Or how to win at Laguna Seca, then have a touring car make you feel like a beginner again....

After the ALMS win at Laguna, I was feeling particularly good about myself and my chances in the Australian V8 Supercar Sandown 500. I was looking forward to racing with the Dick Johnson Shell Helix Racing team, and also driving with their Brazilian regular Max Wilson.

However, when I got back 'down under', I soon remembered that it was winter in Australia, and that there was no better place than Melbourne to feel the bite of a real Aussie winter. The cold wind that blows across the Bass Straight would make any brass monkey sit up and take notice!

That first night, I got chance to have a VB - and Aussie beer - with Dick Johnson, who is a legend in Australian motorsport. When I was learning the trade in the junior ranks, Dick was already an icon, and his one liners are still repeated around the Aussie racing paddocks today.

Max Wilson, meanwhile, was as I remembered from when I first met him in another part 'warm' of the world, Silverstone, back in the mid '90s - short! When I got into the V8 to try the seat for the first time, I started to laugh as my knees where tucked up under my chin, and I thought 'Oh my God, what are we going to do about this?' However, after some serious brain bashing form the guys on the team, we came up with a compromise - they started to get the hacksaw out and take four inches out of my legs....!

Of course, I thought that this was a good deal, as my ALMS Ferrari team-mate Jan Magnussen would be happy with that as well. He is also a short-arse! In the end, however, common sense prevailed and I decided I would drive like a monkey in a cage.

I was licking my lips to get in these monster V8s - until I drove one. I felt like I had to go back to driving school, as I was as slow as a slug crossing a wet floor. I just
couldn't get it right at all. All those years of academy training with the beautiful Jaguars, BMWs, McLarens, Panozs and Bentleys seemed to have been wasted. The V8s are so heavy and their tyres are like rocks - they are more like a NASCAR than a normal racing car. I thought, because of the Ferrari experience, I would adapt much quicker, but I only had three sessions to get it right before race day and, when I went to bed the night before the race, I was still scratching my head.

Fortunately, Max and Steve Johnson - Dick's son - qualified the team's two cars twelfth and sixth respectively, but the times are so close in the series that a second covered the top 18 cars.

Despite being more than a touch concerned about my performance in practice, I can at least say that I pulled myself out of depths of depression in the race, and performed much better. Instead of being two seconds off the pace, I was a only few tenths off instead.

Things didn't go exactly to plan, however, and Max and Steve got punted off the track and into each other on lap four. Steve came into the pits to change a puncture, while Max got going again in last place. He was then driving like an angry man and had charged up to 14th when it was time for me to get in.

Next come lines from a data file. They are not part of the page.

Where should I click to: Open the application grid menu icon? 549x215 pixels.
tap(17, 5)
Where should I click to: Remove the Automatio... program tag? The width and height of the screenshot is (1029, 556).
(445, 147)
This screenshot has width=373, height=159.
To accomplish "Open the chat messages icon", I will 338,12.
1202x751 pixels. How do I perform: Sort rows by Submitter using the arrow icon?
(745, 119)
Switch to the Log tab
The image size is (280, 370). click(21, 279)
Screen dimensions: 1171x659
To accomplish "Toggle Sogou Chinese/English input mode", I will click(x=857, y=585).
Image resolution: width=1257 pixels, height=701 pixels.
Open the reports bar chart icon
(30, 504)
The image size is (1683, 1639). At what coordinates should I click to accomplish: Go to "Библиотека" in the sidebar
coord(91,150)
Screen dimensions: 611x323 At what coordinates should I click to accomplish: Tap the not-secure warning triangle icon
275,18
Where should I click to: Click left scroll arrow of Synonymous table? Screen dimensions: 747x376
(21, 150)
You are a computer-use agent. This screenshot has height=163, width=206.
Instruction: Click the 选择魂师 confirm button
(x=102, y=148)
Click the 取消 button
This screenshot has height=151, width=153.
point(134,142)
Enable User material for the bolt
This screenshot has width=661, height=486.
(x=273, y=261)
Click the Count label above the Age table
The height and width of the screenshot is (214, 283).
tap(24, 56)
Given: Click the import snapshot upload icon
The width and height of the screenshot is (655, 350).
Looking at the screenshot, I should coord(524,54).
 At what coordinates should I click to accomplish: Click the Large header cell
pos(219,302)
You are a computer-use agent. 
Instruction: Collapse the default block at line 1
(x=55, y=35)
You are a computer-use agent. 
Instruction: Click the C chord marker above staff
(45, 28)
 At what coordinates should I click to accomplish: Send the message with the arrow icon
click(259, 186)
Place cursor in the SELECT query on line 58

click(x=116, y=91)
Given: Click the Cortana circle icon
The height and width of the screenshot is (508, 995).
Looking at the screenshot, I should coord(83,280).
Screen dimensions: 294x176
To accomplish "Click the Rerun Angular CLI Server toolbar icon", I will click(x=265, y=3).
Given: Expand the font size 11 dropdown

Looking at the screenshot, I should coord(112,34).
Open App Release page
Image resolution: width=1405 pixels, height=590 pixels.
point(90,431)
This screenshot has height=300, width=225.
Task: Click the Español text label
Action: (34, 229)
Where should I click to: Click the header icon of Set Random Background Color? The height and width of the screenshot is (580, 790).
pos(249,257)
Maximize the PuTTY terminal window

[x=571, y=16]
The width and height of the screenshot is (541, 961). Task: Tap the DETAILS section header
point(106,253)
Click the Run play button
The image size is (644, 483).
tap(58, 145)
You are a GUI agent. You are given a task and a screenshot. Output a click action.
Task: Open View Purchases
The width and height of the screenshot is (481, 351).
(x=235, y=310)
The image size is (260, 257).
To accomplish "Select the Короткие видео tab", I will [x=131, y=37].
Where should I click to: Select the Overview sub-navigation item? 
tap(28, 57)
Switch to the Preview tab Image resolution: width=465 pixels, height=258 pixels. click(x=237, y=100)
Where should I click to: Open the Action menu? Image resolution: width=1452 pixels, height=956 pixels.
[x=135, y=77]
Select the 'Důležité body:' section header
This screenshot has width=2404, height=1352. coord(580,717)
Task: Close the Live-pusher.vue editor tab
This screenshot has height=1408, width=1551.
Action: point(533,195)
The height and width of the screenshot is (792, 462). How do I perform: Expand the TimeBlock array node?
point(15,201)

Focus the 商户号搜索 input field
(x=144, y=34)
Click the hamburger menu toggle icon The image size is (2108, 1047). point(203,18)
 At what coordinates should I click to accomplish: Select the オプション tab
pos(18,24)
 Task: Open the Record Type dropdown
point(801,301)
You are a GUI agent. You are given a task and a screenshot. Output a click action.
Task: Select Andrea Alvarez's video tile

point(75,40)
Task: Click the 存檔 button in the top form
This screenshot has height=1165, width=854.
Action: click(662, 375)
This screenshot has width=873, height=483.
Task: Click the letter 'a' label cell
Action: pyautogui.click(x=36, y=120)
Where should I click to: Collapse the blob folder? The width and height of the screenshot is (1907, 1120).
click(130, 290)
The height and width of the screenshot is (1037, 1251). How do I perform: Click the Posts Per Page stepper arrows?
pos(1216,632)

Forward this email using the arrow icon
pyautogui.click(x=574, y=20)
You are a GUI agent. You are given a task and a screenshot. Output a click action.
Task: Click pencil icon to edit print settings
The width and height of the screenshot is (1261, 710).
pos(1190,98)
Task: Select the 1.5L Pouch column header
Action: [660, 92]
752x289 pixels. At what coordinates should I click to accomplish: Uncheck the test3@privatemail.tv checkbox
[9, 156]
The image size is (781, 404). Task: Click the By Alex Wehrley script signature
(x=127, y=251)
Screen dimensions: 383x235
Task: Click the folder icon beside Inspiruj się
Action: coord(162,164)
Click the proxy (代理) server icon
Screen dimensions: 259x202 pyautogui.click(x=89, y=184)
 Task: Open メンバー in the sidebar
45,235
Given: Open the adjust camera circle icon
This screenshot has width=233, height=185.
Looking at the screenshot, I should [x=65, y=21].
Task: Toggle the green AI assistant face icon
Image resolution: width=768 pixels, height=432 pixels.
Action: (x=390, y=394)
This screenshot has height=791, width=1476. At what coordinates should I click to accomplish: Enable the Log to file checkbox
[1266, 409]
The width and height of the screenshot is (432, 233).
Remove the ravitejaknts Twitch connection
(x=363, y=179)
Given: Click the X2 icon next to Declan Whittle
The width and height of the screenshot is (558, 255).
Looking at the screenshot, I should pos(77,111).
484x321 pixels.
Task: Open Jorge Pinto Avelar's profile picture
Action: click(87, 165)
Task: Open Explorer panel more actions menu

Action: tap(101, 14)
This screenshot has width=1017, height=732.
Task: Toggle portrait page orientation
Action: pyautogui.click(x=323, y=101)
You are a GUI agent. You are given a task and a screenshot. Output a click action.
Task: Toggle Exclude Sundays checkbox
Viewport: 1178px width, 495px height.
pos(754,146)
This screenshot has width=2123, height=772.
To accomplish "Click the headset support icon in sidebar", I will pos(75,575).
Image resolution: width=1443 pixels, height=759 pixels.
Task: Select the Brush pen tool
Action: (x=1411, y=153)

After a wet start, it was starting to dry by this time, and the team put me out on slicks. I was praying that the track was pretty dry because I still didn't have the normal amount of confidence in the car out there. However, to my delight and the team's, I found that I was holding my own out there, but I quickly found out that the guys' etiquette in racing was very different to what I was used to.

Eventually, I got pushed off the track by a green car, I think, and into the wall. I had to go back to the pits to change the tyres and so we lost another lap to the leaders. Then, guess what....? Yep, the pace car came out and we lost another lap.

Then it started to rain. Shit! Again!

I had never driven the car before this weekend and it didn't rain in practice, so I went back out onto the track with absolutely no knowledge of the car in the wet - so I thought to myself 'go for it!'

I found that I was passing cars for the first time in the race, and I remember thinking that the team should be looking at this, as my reputation as an international superstar had taken a real beating up to that point.

Then the hail came and the track was covered in ice.... That's Melbourne for you. The last time I saw ice on a track was in Lapland when I went to see Santa with my son, Sam.

At least the whole field was suffering equally, as we found that we could hardly keep the cars on the track - we all looked bad out there. Eventually, we got going again in earnest and, this time, I was starting to really enjoy myself out there. I was starting to feel part of the car and not being a (water)skier being towed from behind.

When the chequered flag fell slightly earlier than the specified number of laps, we had finished 19th or something, three laps down. Dick Johnson Racing had had a bad weekend all round, but I went away from this meeting a better driver because it gave me a renewed determination not to get my arse kicked again.

And, after a taste of the cold and wet in Oz, I was heading to the supposedly warmer climes of Miami to make amends.